4. A project manager for a private Azure DevOps project needs to assign permissions to two users. User1, a developer, needs to be able to create a new wiki from a code repository. User2, a technical writer, only needs to be able to edit pages in an existing wiki. Following the principle of least privilege, which security groups should User1 and User2 be added to?
Explanation
To create a 'code wiki' (a wiki published from a Git repository), a user needs permissions to create a new repository in the project. This permission is typically held by members of the 'Contributors' group and higher. However, provisioning the wiki itself is often considered an administrative task, making 'Project Administrators' the most certain group with this right.
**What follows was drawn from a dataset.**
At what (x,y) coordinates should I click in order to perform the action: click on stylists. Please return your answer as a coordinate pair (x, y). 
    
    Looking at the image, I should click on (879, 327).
User2 only needs to edit existing wiki pages. The ability to contribute content, such as editing wiki pages or work items, is the core purpose of the 'Contributors' group. This follows the principle of least privilege by not granting them higher-level administrative rights. Therefore, assigning User1 to Project Administrators and User2 to Contributors correctly maps the required permissions.
5. A release pipeline deploys a .NET application to an Azure SQL Database. The database schema is managed as a Visual Studio database project. What is the file extension of the artifact that should be produced by the build and consumed by the 'Azure SQL Database deployment' task?
Explanation
The correct artifact is a DACPAC (.dacpac) file. A Visual Studio database project compiles into a DACPAC, which is a package containing the complete schema of the database (tables, views, stored procedures, etc.). The 'Azure SQL Database deployment' task in Azure Pipelines is specifically designed to consume this .dacpac file and compare it to the target database, generating and executing a script to bring the target's schema up-to-date.